Retype exactly, and only, the lines from the one that contains "Given: Open the birthday month dropdown" through the final line of the entries.

——

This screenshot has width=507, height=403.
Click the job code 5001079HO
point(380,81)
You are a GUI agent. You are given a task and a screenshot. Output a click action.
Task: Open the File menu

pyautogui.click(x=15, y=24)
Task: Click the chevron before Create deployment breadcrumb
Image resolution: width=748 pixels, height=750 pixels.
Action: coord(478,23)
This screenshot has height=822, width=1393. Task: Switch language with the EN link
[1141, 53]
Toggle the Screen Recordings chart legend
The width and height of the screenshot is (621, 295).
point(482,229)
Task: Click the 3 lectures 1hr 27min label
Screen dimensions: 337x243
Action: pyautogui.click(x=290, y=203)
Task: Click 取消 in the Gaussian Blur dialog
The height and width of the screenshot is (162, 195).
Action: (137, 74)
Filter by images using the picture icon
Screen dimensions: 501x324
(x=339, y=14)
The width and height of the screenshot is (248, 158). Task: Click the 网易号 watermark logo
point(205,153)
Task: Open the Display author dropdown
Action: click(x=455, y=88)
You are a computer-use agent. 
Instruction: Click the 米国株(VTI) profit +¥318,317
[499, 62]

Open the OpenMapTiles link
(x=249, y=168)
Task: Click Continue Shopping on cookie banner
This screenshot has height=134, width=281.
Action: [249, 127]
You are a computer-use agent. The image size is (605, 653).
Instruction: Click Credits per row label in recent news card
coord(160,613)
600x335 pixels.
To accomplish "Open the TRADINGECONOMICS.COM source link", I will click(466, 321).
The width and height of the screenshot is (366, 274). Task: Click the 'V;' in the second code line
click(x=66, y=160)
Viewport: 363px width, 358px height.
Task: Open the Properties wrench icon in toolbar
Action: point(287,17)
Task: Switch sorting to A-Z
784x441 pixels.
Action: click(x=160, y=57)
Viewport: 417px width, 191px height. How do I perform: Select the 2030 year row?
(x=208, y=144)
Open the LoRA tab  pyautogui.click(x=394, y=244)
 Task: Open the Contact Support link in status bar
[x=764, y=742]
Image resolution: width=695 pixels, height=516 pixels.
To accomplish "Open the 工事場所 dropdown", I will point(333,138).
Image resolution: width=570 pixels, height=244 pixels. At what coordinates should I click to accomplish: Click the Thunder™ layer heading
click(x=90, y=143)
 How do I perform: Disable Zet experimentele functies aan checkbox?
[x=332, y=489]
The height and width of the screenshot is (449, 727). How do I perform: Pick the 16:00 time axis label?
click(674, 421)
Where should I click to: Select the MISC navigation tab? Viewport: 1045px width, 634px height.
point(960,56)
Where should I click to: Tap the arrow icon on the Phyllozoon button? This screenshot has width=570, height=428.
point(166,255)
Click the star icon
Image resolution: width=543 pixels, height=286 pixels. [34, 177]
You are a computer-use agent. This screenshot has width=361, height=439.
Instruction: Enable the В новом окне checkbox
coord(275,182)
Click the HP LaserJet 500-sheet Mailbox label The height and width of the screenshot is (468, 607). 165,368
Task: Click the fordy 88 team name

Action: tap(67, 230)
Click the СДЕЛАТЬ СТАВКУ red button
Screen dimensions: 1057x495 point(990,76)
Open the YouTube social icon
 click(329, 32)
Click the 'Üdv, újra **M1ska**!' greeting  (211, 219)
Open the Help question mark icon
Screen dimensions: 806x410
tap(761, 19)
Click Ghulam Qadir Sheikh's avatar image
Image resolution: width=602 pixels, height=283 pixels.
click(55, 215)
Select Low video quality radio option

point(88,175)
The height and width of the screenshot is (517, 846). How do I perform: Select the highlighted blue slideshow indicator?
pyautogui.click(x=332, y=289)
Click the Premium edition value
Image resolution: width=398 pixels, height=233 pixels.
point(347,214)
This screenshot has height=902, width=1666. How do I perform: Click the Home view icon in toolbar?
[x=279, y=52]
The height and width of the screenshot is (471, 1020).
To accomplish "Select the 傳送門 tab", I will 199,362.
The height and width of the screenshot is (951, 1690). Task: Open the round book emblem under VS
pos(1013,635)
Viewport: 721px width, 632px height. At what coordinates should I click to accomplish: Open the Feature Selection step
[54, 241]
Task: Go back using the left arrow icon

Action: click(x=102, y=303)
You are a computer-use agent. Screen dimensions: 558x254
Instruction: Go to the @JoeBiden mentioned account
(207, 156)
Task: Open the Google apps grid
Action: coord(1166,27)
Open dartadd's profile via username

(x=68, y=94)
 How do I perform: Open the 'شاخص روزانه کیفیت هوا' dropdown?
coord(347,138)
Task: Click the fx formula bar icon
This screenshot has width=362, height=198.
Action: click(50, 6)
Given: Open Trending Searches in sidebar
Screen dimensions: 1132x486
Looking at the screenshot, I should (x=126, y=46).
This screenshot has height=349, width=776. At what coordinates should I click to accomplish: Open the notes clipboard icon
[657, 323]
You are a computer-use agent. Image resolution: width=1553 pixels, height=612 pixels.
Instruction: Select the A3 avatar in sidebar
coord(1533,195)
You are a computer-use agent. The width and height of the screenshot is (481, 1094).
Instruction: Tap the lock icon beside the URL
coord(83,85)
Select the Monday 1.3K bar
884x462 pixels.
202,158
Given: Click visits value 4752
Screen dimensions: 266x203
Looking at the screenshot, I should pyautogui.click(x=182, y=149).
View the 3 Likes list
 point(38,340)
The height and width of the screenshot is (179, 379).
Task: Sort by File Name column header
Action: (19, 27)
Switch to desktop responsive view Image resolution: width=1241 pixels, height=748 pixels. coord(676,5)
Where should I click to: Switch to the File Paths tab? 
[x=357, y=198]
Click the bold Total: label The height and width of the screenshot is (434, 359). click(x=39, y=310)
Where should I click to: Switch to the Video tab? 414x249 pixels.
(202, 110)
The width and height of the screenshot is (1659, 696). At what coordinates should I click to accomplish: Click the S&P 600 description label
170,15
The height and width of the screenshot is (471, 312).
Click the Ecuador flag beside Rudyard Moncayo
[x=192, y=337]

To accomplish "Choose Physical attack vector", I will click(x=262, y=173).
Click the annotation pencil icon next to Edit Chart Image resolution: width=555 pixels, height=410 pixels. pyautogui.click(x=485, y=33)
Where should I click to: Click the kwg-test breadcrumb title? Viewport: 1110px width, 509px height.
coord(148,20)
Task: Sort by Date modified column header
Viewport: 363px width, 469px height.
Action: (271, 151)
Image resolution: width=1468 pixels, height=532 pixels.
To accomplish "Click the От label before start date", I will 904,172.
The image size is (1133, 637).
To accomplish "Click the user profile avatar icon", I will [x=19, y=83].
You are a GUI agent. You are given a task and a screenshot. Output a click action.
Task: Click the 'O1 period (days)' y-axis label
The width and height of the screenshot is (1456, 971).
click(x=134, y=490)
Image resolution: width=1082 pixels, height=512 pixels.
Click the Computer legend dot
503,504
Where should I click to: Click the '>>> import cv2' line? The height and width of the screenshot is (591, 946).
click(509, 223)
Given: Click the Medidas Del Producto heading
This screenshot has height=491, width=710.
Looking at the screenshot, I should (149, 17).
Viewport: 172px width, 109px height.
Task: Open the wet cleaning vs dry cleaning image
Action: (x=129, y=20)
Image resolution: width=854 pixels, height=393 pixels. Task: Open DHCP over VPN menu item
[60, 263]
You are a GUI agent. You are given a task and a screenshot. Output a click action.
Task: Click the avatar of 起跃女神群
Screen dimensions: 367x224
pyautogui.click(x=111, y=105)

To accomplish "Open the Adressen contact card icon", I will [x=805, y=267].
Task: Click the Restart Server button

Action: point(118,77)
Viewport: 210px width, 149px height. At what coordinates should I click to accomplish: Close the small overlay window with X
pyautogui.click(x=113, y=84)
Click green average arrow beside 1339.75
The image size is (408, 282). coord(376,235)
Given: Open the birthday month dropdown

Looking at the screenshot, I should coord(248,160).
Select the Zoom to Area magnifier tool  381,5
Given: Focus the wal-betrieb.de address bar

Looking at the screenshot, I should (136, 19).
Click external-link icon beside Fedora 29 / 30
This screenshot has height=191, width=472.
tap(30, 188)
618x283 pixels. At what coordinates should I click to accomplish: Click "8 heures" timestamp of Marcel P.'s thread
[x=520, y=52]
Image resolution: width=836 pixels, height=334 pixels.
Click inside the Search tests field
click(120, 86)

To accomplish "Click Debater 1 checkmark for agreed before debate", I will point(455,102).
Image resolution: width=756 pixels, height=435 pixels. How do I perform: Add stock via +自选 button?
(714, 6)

——

Result for this task:
Given: Open the birthday month dropdown

Looking at the screenshot, I should coord(248,160).
Select the Zoom to Area magnifier tool  381,5
Given: Focus the wal-betrieb.de address bar

Looking at the screenshot, I should (136, 19).
Click external-link icon beside Fedora 29 / 30
This screenshot has height=191, width=472.
tap(30, 188)
618x283 pixels. At what coordinates should I click to accomplish: Click "8 heures" timestamp of Marcel P.'s thread
[x=520, y=52]
Image resolution: width=836 pixels, height=334 pixels.
Click inside the Search tests field
click(120, 86)

To accomplish "Click Debater 1 checkmark for agreed before debate", I will point(455,102).
Image resolution: width=756 pixels, height=435 pixels. How do I perform: Add stock via +自选 button?
(714, 6)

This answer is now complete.